Copy the lines of the items word for word, from the line containing "You are a GUI" through the end of the items, both ends included. Leave out the pictures.

#### PROVIDED DATA:
====
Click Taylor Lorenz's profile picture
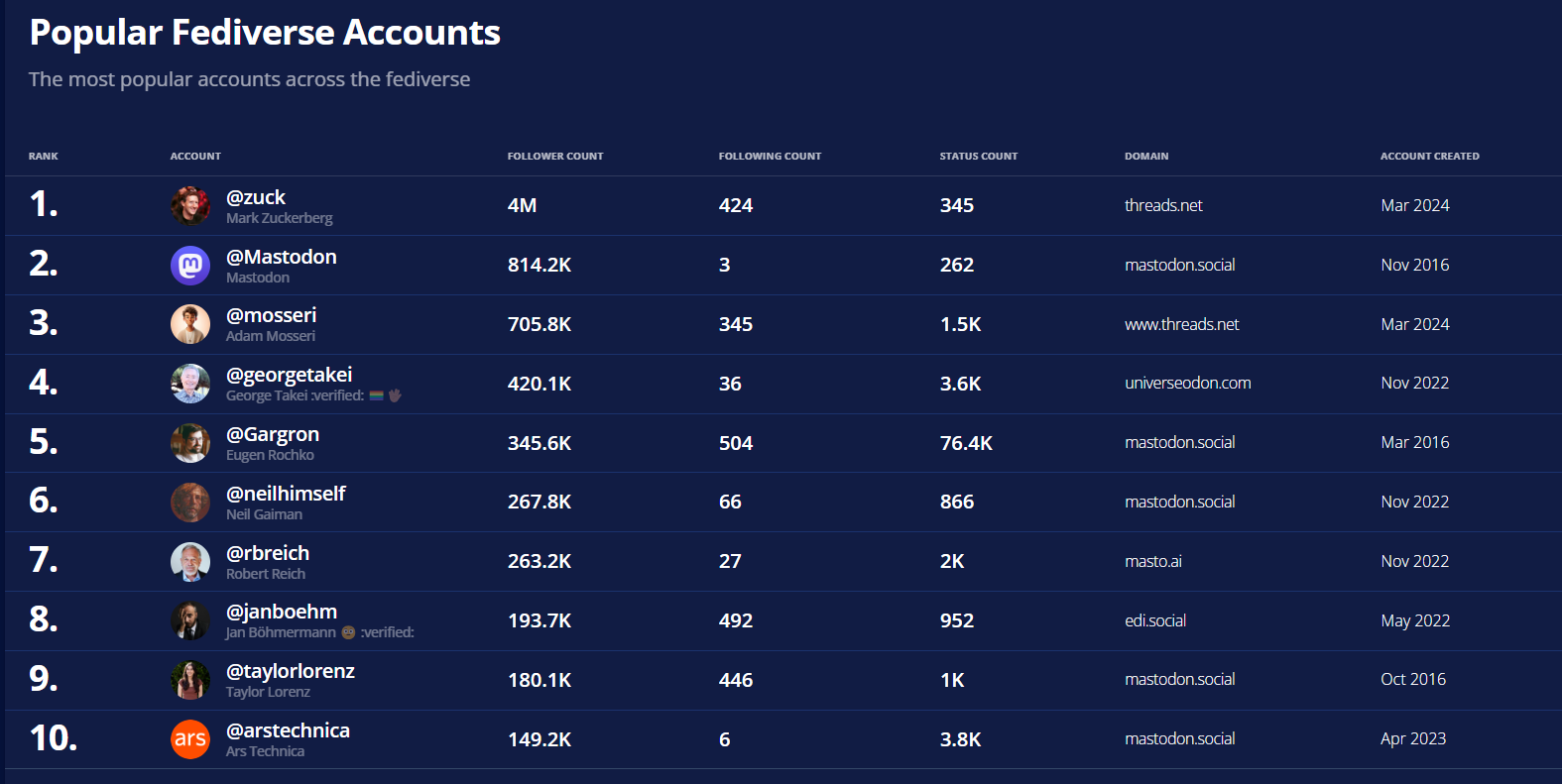coord(189,680)
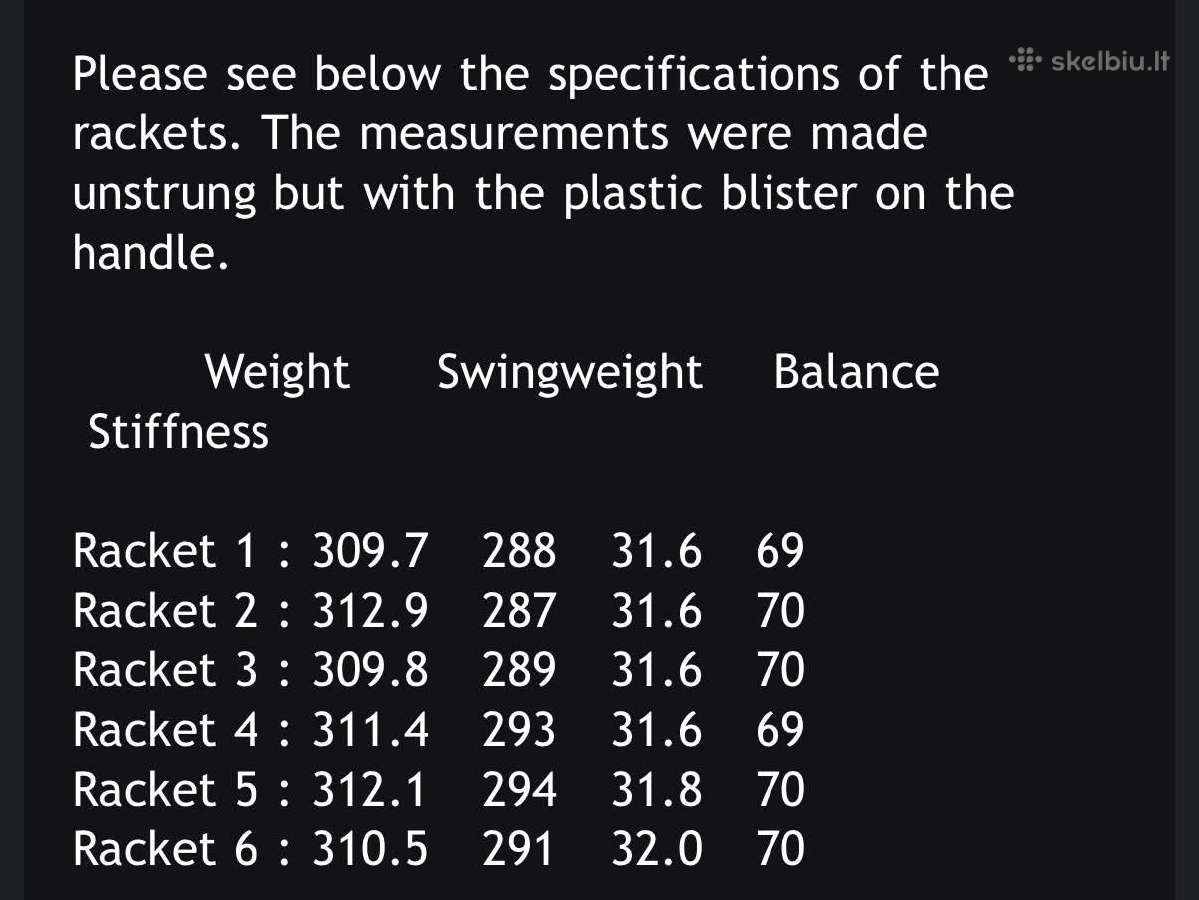
Task: Click balance value 32.0 for Racket 6
Action: point(656,849)
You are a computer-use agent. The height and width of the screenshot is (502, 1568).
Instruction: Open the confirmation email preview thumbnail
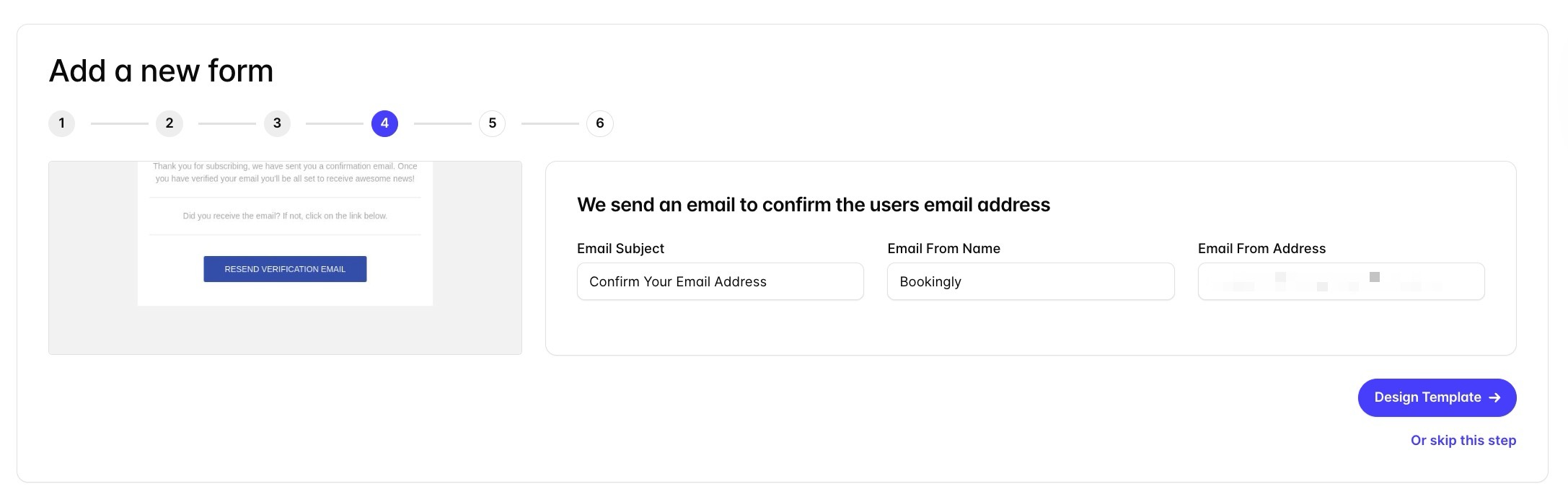[285, 257]
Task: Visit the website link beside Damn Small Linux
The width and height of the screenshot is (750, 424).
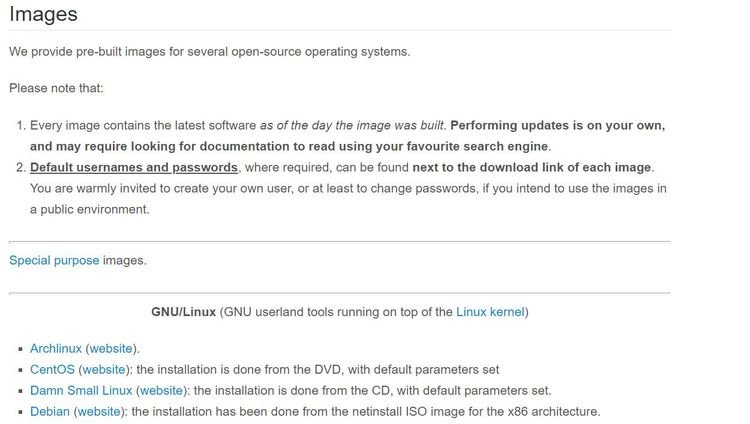Action: coord(161,391)
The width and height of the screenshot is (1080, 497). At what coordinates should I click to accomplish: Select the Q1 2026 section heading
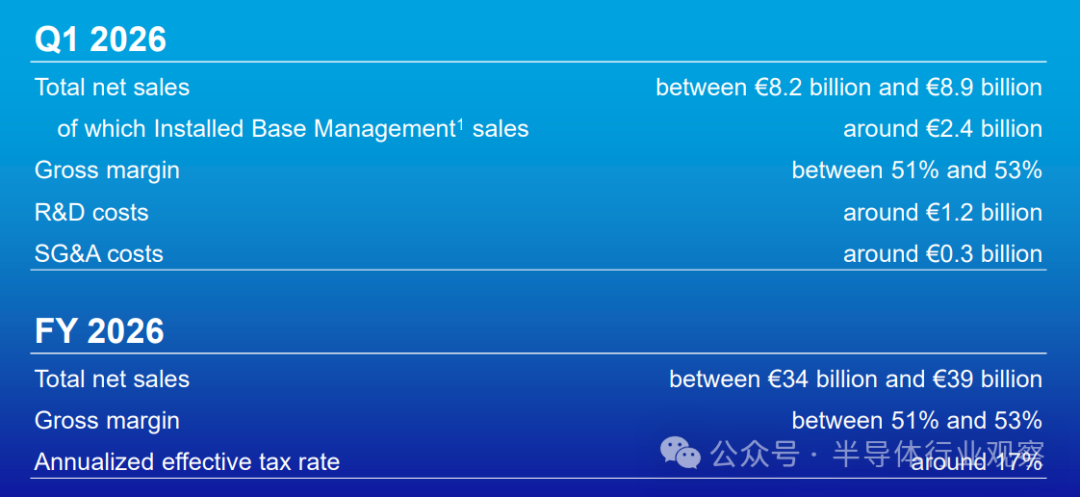100,39
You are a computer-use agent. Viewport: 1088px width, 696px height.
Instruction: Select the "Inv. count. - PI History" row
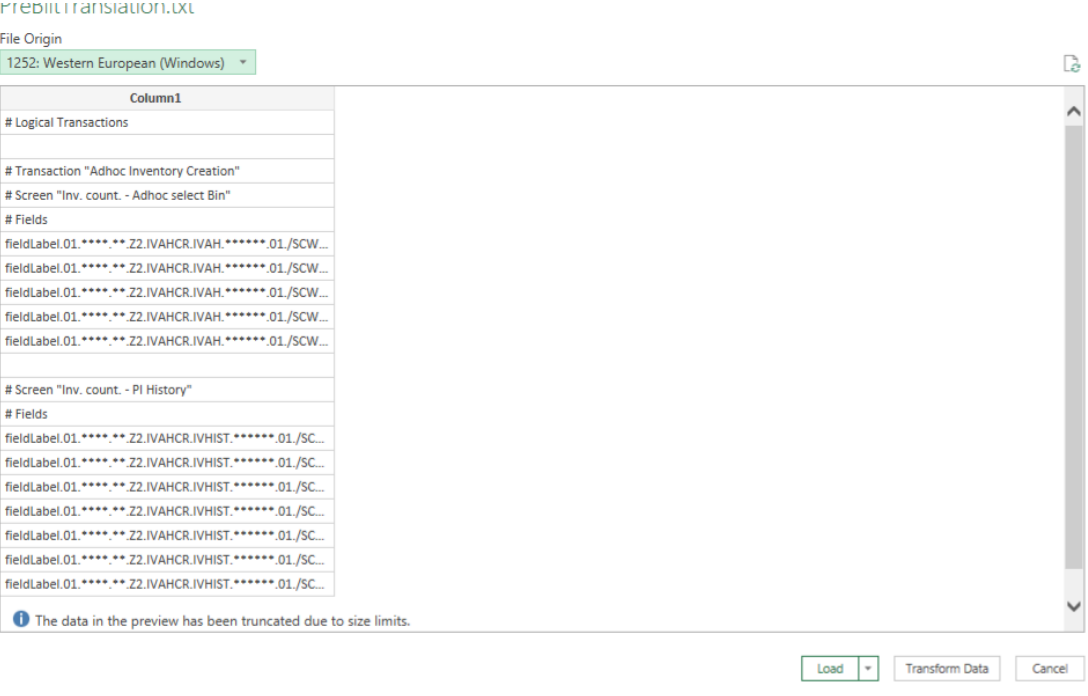pos(167,390)
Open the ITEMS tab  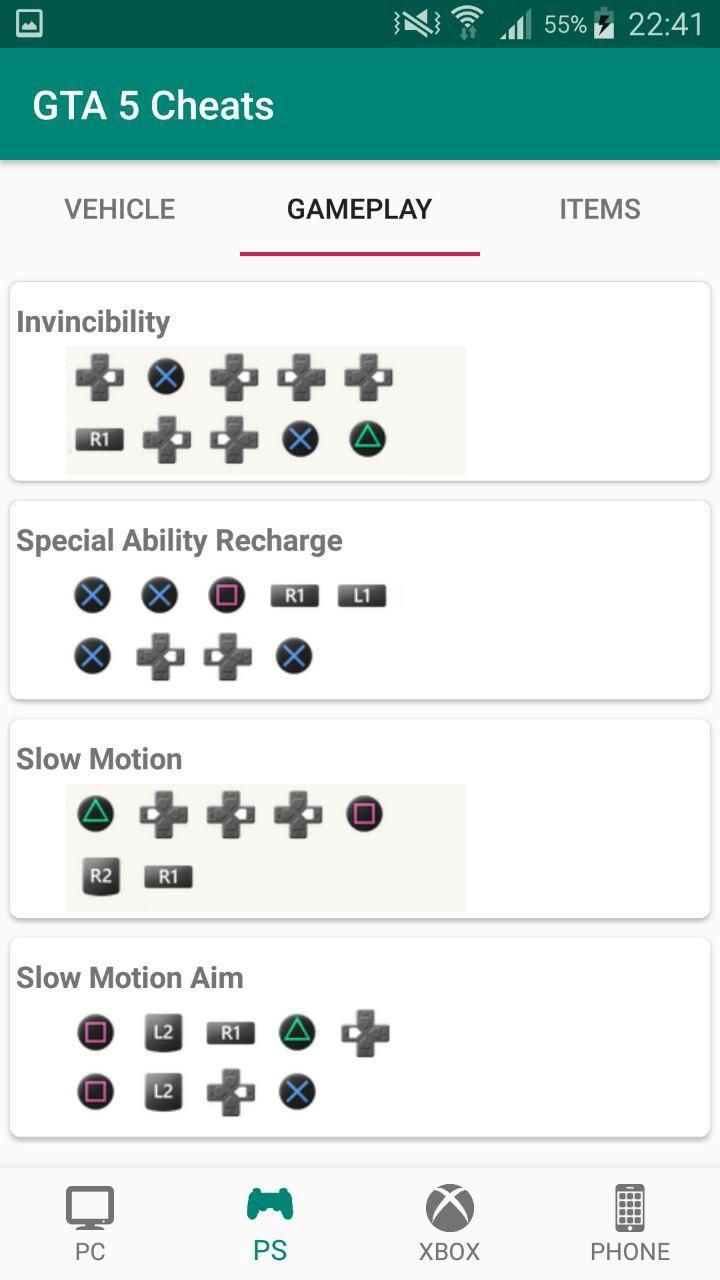(600, 209)
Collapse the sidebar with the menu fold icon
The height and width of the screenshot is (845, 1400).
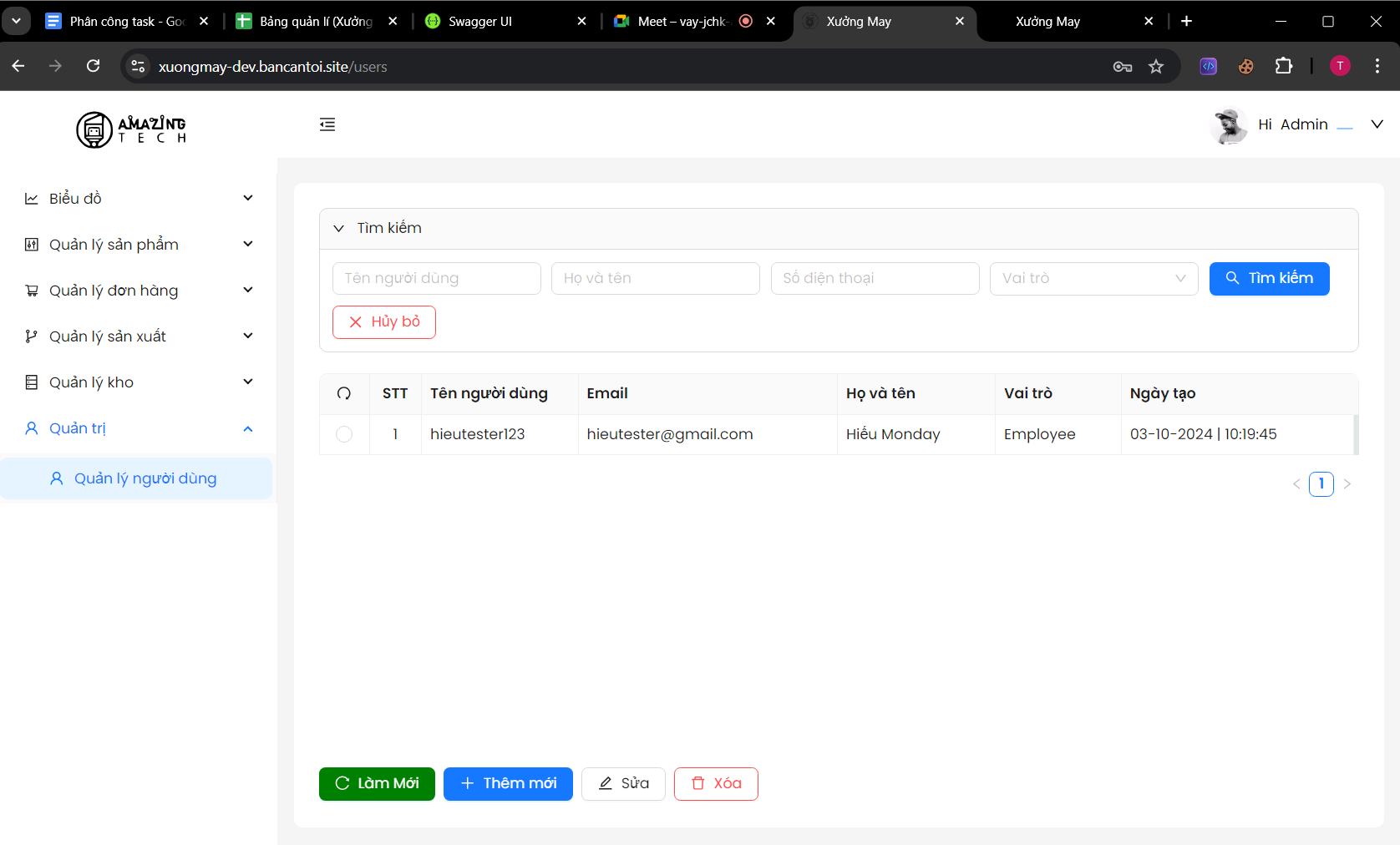point(327,124)
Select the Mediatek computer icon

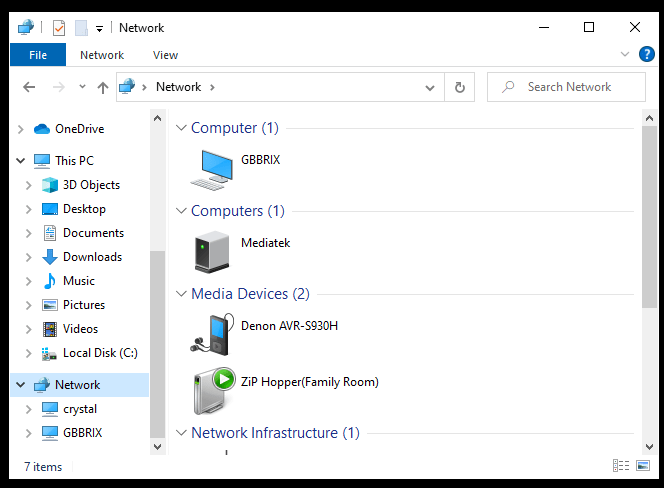(x=212, y=252)
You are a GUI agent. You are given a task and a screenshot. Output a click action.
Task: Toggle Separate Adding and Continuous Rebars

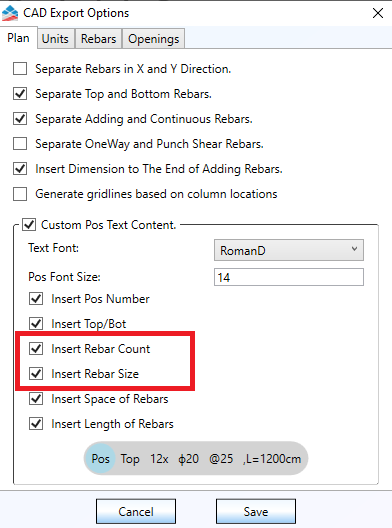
====
#### TASK RESPONSE:
You are a GUI agent. You are given a task and a screenshot. Output a click action.
Task: Toggle Separate Adding and Continuous Rebars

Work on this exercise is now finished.